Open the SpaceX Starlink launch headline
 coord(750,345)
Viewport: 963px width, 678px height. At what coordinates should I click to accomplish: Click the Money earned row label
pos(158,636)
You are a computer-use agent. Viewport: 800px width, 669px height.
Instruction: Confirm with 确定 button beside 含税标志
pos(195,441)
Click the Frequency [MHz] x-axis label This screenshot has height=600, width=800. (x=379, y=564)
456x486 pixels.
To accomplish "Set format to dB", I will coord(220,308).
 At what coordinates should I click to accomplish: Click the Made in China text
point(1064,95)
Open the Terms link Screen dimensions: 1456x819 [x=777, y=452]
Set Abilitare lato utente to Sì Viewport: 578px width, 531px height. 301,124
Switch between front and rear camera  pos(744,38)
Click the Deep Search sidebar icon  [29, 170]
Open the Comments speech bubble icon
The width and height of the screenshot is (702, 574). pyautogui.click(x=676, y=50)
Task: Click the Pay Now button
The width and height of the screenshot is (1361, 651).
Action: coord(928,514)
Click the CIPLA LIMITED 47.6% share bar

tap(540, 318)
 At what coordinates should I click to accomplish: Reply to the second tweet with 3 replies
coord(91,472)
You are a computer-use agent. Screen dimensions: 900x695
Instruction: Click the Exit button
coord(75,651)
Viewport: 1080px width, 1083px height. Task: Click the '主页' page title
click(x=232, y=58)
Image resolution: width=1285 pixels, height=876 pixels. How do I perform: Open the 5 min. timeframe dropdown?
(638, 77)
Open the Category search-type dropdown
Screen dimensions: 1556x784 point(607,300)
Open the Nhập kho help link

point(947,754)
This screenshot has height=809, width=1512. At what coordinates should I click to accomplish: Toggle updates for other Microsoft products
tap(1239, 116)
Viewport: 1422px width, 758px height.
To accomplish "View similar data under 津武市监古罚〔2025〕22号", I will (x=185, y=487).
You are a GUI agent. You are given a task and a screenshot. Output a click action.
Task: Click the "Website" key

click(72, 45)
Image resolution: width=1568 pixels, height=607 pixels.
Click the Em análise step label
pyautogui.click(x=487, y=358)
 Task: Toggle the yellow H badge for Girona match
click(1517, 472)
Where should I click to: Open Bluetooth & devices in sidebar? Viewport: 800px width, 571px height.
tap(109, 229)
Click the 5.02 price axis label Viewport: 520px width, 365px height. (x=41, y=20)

▸ Directive
Return every line of the entries above word for word.

▸ Answer to the task
Open the SpaceX Starlink launch headline
 coord(750,345)
Viewport: 963px width, 678px height. At what coordinates should I click to accomplish: Click the Money earned row label
pos(158,636)
You are a computer-use agent. Viewport: 800px width, 669px height.
Instruction: Confirm with 确定 button beside 含税标志
pos(195,441)
Click the Frequency [MHz] x-axis label This screenshot has height=600, width=800. (x=379, y=564)
456x486 pixels.
To accomplish "Set format to dB", I will coord(220,308).
 At what coordinates should I click to accomplish: Click the Made in China text
point(1064,95)
Open the Terms link Screen dimensions: 1456x819 [x=777, y=452]
Set Abilitare lato utente to Sì Viewport: 578px width, 531px height. 301,124
Switch between front and rear camera  pos(744,38)
Click the Deep Search sidebar icon  [29, 170]
Open the Comments speech bubble icon
The width and height of the screenshot is (702, 574). pyautogui.click(x=676, y=50)
Task: Click the Pay Now button
The width and height of the screenshot is (1361, 651).
Action: coord(928,514)
Click the CIPLA LIMITED 47.6% share bar

tap(540, 318)
 At what coordinates should I click to accomplish: Reply to the second tweet with 3 replies
coord(91,472)
You are a computer-use agent. Screen dimensions: 900x695
Instruction: Click the Exit button
coord(75,651)
Viewport: 1080px width, 1083px height. Task: Click the '主页' page title
click(x=232, y=58)
Image resolution: width=1285 pixels, height=876 pixels. How do I perform: Open the 5 min. timeframe dropdown?
(638, 77)
Open the Category search-type dropdown
Screen dimensions: 1556x784 point(607,300)
Open the Nhập kho help link

point(947,754)
This screenshot has height=809, width=1512. At what coordinates should I click to accomplish: Toggle updates for other Microsoft products
tap(1239, 116)
Viewport: 1422px width, 758px height.
To accomplish "View similar data under 津武市监古罚〔2025〕22号", I will (x=185, y=487).
You are a GUI agent. You are given a task and a screenshot. Output a click action.
Task: Click the "Website" key

click(72, 45)
Image resolution: width=1568 pixels, height=607 pixels.
Click the Em análise step label
pyautogui.click(x=487, y=358)
 Task: Toggle the yellow H badge for Girona match
click(1517, 472)
Where should I click to: Open Bluetooth & devices in sidebar? Viewport: 800px width, 571px height.
tap(109, 229)
Click the 5.02 price axis label Viewport: 520px width, 365px height. (x=41, y=20)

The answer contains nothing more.